A insegurança impõe uma questão: quem já comprou pacote em agência teria o direito de cancelar, sem multa? Para as instituições de defesa dos direitos dos consumidores do Nordeste, a devolução pode ser indevida, porque nem todas as praias foram afetadas e é difícil determinar os estragos reais dos pontos alcançados pelo petróleo. O Procon de São Paulo, no primeiro momento, teve outro entendimento. Segundo o órgão paulista, os insatisfeitos poderiam cancelar ou remarcar viagens, sem custos extras. Em meio a esse diz que diz, há um único consenso: a busca de entendimento direto entre as duas partes, vendedores e compradores.
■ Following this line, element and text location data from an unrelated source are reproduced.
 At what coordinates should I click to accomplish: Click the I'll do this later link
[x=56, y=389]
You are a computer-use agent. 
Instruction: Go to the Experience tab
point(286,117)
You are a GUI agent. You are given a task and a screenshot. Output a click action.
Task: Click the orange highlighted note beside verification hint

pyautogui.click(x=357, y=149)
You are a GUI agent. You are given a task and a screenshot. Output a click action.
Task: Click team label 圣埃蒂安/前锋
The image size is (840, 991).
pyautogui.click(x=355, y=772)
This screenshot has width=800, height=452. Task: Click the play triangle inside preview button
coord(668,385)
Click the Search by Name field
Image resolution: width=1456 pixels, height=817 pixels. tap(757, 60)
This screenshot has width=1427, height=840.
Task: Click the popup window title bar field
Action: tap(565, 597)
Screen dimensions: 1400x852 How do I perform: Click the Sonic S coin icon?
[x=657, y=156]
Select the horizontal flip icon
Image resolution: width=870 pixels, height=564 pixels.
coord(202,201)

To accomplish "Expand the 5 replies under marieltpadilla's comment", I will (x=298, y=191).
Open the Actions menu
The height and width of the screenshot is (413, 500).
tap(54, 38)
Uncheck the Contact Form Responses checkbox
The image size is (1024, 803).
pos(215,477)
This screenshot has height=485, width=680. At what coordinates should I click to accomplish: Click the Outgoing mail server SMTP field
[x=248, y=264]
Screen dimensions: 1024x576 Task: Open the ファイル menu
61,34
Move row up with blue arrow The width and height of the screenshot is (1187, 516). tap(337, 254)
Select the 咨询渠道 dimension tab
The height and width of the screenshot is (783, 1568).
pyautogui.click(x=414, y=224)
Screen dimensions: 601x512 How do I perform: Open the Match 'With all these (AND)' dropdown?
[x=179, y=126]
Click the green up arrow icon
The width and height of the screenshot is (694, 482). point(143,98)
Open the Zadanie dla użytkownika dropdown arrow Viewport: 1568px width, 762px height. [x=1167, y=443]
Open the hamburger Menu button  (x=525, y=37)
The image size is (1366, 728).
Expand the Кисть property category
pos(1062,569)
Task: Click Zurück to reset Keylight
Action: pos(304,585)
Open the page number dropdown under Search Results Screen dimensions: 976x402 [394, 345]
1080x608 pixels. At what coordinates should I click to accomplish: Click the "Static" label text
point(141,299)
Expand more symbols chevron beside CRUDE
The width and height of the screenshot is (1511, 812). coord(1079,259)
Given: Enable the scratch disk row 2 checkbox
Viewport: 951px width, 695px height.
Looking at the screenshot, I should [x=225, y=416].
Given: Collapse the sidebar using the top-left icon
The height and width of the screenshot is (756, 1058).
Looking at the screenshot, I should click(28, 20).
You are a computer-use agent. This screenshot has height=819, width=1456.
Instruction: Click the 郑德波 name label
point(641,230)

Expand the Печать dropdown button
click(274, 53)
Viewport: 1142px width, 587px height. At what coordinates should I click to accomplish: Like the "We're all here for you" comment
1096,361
As repercussões para a rede hoteleira e de restaurantes foi golpeada na semana passada por outra notícia: o Ministério da Agricultura inicialmente proibiu a pesca de lagosta e camarão nos trechos atingidos (dois dias depois voltou a liberá-la). De acordo com análise coordenada pelo biólogo Mauro de Melo Júnior, o óleo se fragmentou em micropartículas, da mesma forma como acontece com o plástico, e pode entrar na cadeia alimentar. “Os animais não têm a capacidade de selecionar as partículas que ingerem e podem estar se contaminando”, disse. É grande o risco de haver escassez de pescado para o consumo, e consequentemente a quebra dos produtores e o afastamento dos turistas.
O futuro breve não é promissor, com hipóteses desconexas, em permanente confronto da União com os governos estaduais (leia o artigo de Marina Silva). Perdeu-se tempo com acusações contra a Venezuela, uma possibilidade, e o Greenpeace, injustamente acusado pelo ministro do Meio Ambiente, Ricardo Salles. Diz o oceanógrafo Fernando Barreto, pesquisador do Inpe: “No começo, as suspeitas eram que o vazamento tivesse acontecido por uma fonte, e cessado”. Agora, investiga-se outra possibilidade: um escoamento contínuo no fundo do oceano, quem sabe na porção profunda do pré-sal. Na quinta-feira 31, a Marinha trabalhava com uma hipótese de derramamento a partir de um navio irregular de bandeira liberiana, embora o vice-presidente Hamilton Mourão dissesse o contrário, apontando o dedo para uma embarcação regular. Em resumo, há mais dúvidas que certezas.